Kazatomprom announced that it is planning a 10% reduction in 2017 U3O8 output due to the prolonged recovery in the uranium market

  • This will amount to more than 2,000 Mt U or about 5.2 Mlb U3O8
  • The reduction represents approximately 3% of 2015 global uranium productionKazatomprom

Chairman Askar Zhumagaliyev noted, “While the outlook for nuclear energy growth continues as strong as it has been in many years, the realities of the near-term uranium market remain in oversupply. Kazatomprom, and its joint venture partners, have had to make responsible decisions in light of these market challenges. These strategic Kazakh mineral assets are far more valuable to our shareholders and stakeholders being left in the ground for the time being, rather than adding to the current oversupply situation. Their greater value will instead be realized when produced into improved markets in the coming years.”
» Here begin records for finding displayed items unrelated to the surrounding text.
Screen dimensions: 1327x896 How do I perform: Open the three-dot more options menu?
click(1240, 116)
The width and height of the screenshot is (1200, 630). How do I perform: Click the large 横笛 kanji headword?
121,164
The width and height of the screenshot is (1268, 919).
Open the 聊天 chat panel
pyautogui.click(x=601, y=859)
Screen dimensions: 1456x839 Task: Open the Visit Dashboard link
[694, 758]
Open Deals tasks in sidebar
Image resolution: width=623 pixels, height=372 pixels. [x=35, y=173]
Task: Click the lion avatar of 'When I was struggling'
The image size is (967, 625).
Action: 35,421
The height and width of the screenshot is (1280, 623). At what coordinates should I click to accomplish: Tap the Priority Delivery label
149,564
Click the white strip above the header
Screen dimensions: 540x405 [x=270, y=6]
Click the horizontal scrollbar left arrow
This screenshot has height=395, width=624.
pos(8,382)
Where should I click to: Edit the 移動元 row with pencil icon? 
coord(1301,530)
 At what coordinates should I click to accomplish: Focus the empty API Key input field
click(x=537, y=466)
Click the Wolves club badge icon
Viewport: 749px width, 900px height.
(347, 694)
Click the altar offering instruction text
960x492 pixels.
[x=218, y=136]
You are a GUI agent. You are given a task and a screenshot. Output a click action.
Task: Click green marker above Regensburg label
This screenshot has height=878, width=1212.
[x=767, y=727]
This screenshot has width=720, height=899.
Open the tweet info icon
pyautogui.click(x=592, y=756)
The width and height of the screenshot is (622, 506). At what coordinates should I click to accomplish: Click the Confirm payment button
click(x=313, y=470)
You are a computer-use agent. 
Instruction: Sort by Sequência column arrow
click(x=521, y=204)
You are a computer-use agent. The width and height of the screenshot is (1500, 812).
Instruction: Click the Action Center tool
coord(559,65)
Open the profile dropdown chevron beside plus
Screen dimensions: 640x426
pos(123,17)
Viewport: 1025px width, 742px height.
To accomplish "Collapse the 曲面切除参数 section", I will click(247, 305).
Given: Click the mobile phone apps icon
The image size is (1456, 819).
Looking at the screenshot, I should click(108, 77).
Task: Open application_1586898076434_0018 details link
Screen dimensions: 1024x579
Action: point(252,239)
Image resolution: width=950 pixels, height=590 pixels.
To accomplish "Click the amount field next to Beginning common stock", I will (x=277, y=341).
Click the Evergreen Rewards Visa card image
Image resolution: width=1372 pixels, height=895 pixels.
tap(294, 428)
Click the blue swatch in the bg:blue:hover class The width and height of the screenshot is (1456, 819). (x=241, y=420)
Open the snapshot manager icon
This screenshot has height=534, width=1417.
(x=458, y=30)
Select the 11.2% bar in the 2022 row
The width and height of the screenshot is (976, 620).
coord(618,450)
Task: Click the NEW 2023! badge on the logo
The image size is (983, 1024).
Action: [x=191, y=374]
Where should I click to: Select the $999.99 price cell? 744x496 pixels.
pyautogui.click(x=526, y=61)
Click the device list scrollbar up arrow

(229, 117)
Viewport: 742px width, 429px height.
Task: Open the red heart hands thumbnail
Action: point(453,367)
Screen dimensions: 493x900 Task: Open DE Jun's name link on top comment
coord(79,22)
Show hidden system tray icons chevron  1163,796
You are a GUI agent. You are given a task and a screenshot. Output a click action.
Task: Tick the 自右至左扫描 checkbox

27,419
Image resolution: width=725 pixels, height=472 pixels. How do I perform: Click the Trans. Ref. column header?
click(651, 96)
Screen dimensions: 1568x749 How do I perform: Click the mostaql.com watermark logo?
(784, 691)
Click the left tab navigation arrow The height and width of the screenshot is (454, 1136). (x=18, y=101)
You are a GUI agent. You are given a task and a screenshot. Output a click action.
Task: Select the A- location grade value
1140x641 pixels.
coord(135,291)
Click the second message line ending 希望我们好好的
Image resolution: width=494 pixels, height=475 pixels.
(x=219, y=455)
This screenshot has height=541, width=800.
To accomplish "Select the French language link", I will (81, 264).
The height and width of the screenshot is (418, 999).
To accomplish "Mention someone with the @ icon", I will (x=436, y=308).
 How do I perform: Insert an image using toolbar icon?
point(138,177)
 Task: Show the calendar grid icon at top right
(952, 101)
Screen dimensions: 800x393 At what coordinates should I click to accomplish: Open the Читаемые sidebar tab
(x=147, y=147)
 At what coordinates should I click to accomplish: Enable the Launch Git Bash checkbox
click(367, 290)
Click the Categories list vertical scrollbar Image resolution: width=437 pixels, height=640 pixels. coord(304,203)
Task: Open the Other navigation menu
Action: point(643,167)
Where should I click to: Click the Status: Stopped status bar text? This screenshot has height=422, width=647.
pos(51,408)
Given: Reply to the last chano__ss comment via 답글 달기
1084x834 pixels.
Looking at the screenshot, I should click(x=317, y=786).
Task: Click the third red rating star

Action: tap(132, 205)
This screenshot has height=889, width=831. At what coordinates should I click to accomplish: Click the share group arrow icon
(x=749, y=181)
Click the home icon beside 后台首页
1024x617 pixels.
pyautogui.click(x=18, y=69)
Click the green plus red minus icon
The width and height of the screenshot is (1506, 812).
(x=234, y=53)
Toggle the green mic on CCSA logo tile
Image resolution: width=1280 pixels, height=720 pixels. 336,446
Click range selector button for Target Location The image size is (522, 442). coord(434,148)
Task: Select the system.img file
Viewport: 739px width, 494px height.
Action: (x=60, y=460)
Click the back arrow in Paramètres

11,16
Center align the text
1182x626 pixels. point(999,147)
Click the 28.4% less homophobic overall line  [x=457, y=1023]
The reduction will occur in mines wholly and jointly owned by Kazatomprom.

  • All uranium mines in Kazakhstan are at least partially owned by the state-owned entity
  • The exact change in production levels vary by mine and were approved through the respective management boards. This includes joint ventures with Cameco’s Inkai mine that was expected to produce 5.8 Mlb (100% basis) in 2017 prior to this announcement.

“We view this as an inflection point in the uranium space as Kazakhstan has relentlessly increased production from 46.3 Mlb in 2010 to 61.9 Mlb U3O8 in 2015. This decision to reduce production is a notable change in attitude for the world’s largest producer of uranium.“If we were to assume the 5.2 Mlb U3O8 reduction remains in effect for three years, our supply and demand forecast under a $40/lb spot U3O8 price scenario shows increasing deficits from 2017 onward. Note that the spot price is currently $22.00/lb.